What does life look like outside of work?
I spend as much time outdoors as possible. That is one of the reasons I moved south to South Carolina. In Pennsylvania it is grey and cold six, seven, sometimes eight months of the year. Down here you can be outside every day. Even when it is cold, the sun is still out. I could never go back up north.
My husband and I go golfing on the weekends. His dad was actually a professional golfer, so he is very good. I am not. I am so bad that I am saving up for lessons so I can actually play with him and not just slow him down.
Sometimes I will look at a hole and say, all right, I am done, you just finish this one because we will be here forever.
Honestly, I am mostly there to enjoy the sunshine and look at people’s backyards along the course. The golf course we go to is built in a neighbourhood with all these beautiful houses around it, and I am just looking in thinking that would be a lovely backyard. Look at their pool with the water slides.
I have also been riding horses my whole life. I ride at a farm near where I live, and that is probably my favourite way to unwind.
And then there are the animals.

Tell us about the animals.
It is a bit of a list.
Three dogs, including a 14-year-old I found on the side of the road. We tracked down his previous owner and she basically admitted to dumping him on the street because she was done with him. Four indoor cats. Two guinea pigs. Three outdoor cats on the property. Then there are the strays in the neighbourhood that I feed and look after.
I would not call myself a cat person exactly. There are just so many stray cats in this area that need help. Once you start helping them, it is hard to stop.
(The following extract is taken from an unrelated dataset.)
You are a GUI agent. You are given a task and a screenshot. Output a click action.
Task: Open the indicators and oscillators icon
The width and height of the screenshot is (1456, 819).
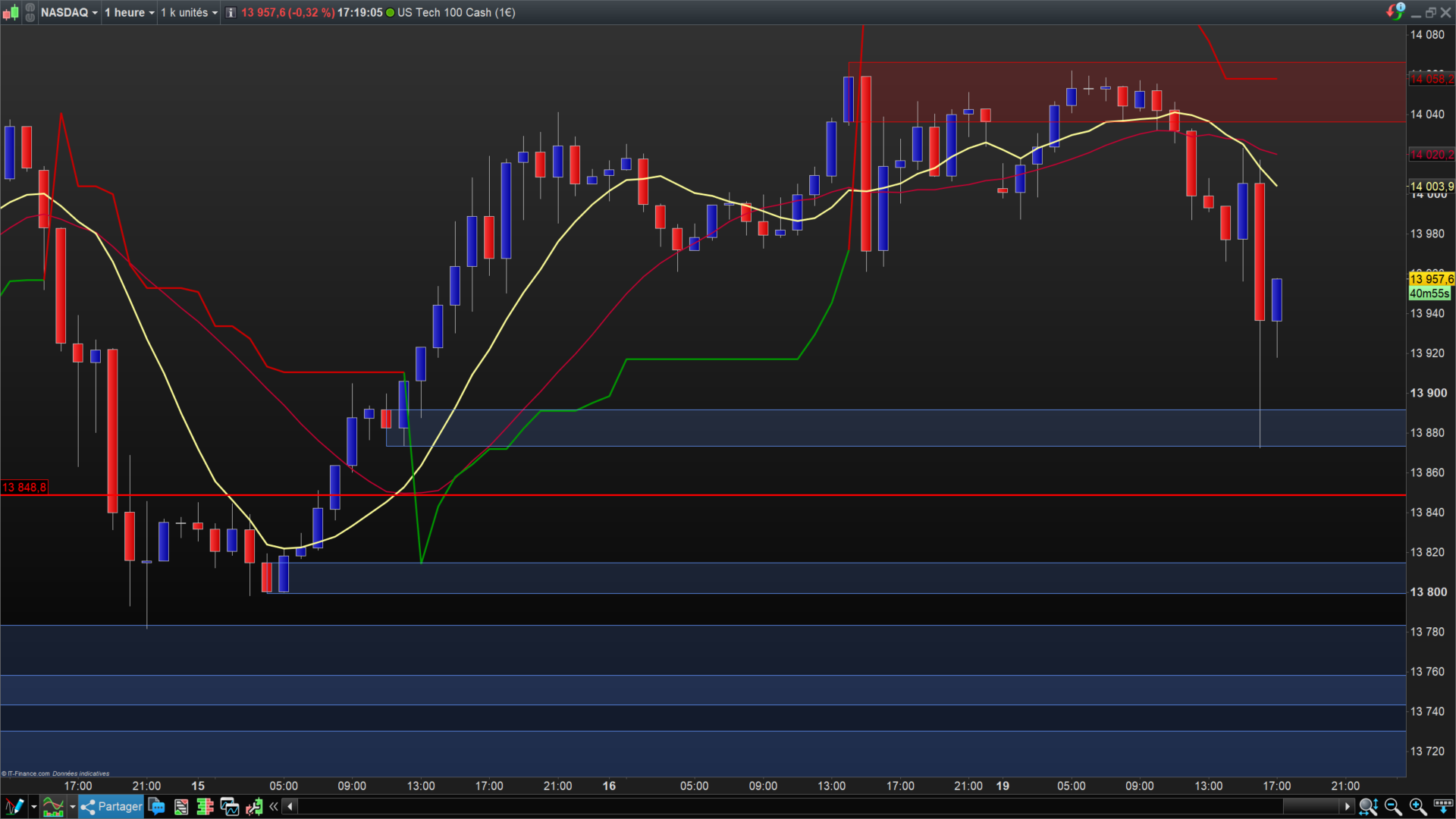click(53, 807)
You go from saying you will just feed this one to realising that you have become a cat person.
But really, I am an animal person.


Has working in cybersecurity changed how you think about security in your own life?
Definitely.
Before this, I had the same password for everything and they were all saved on my computer. I did not even have to think about them.
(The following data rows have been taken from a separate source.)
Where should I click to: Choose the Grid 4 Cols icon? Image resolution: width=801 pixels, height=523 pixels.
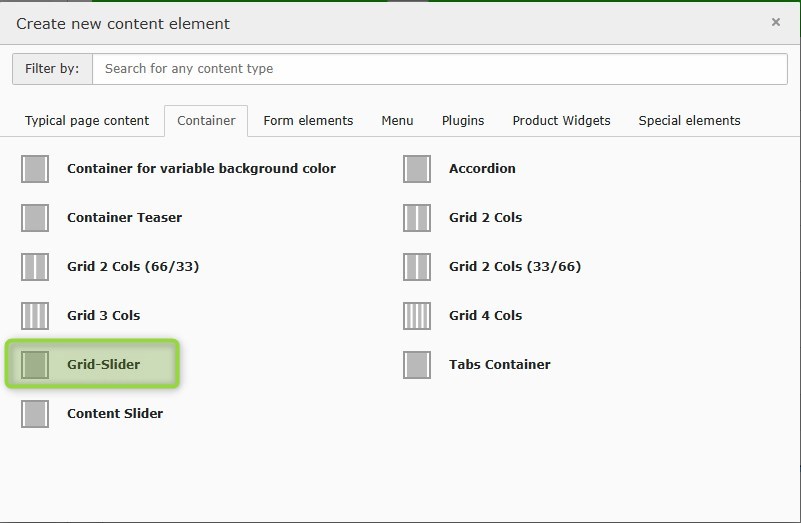click(x=417, y=316)
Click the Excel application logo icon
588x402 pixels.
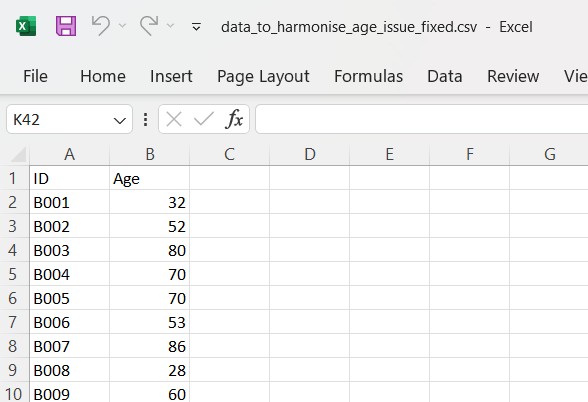coord(26,26)
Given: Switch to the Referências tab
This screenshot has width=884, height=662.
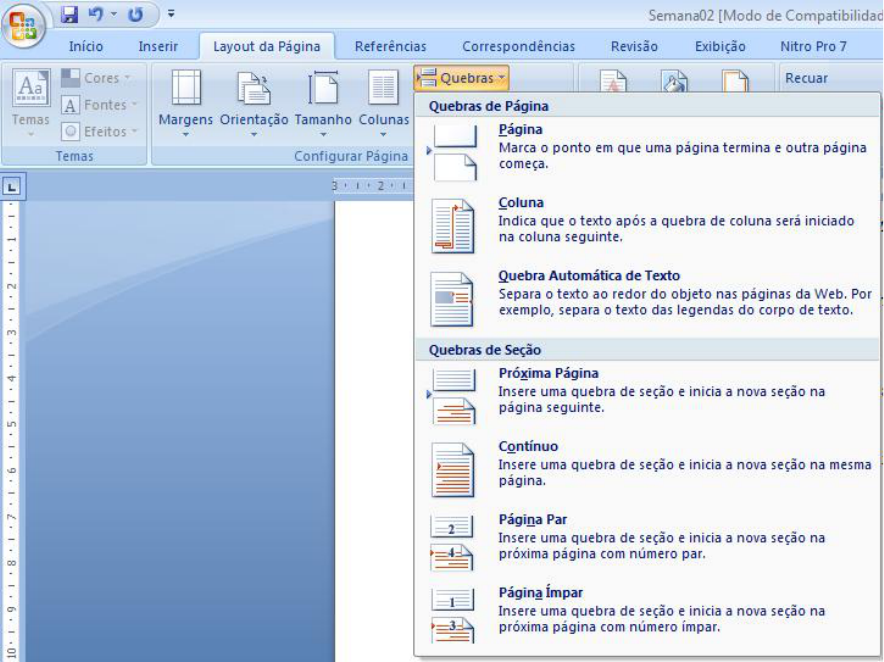Looking at the screenshot, I should [391, 46].
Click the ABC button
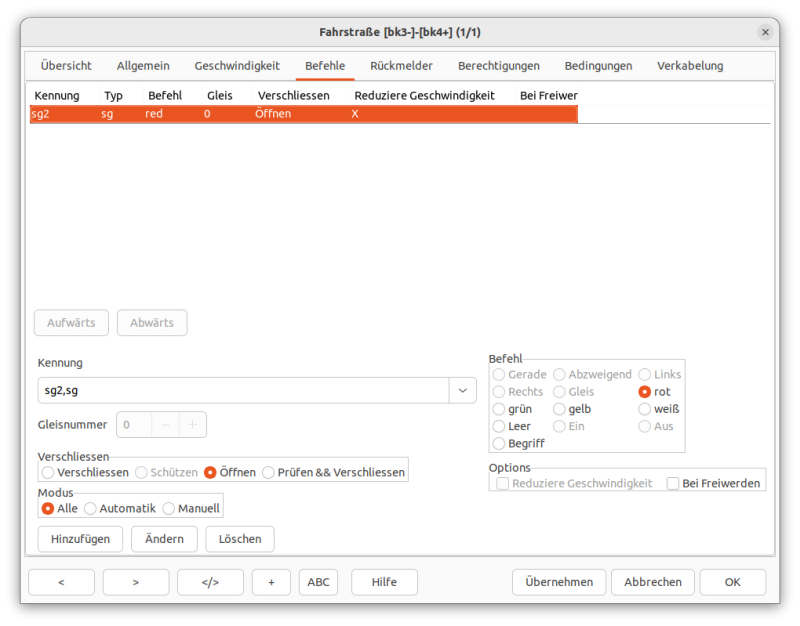 318,582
Now I am a lot more careful. What surprised me is that it also made me think more about physical security, things like home alarms and locks. Cyber and physical security suddenly feel connected in a way they did not before.
Although I should say that my biggest dog weighs close to 200 pounds, so that is a pretty solid security system already.
You’re just over 90 days in. What’s surprised you most about working at Seezo?
Honestly, little has surprised me, in the best way.
I took a big step up from BDR to full-cycle Account Executive and I expected it to be hard. It is. I am learning a new product, running demos, redlining contracts, and building pipeline from scratch. That is a lot to take on at once.
What has made it work is the quality of the product, the quality of the people, and the culture here.
The product is genuinely good. It is easier to sell something you believe in. The people are smart, responsive, and willing to help at any hour. The culture gives you room to try things, make mistakes, and learn quickly.
You are involved in conversations about product, positioning, and customers. Everything. That means you can see your impact very quickly.
I ran my first demo in six weeks instead of six months. I am building a pipeline with my own hands. I am starting to see it move.
What I did not expect is how much I would enjoy it.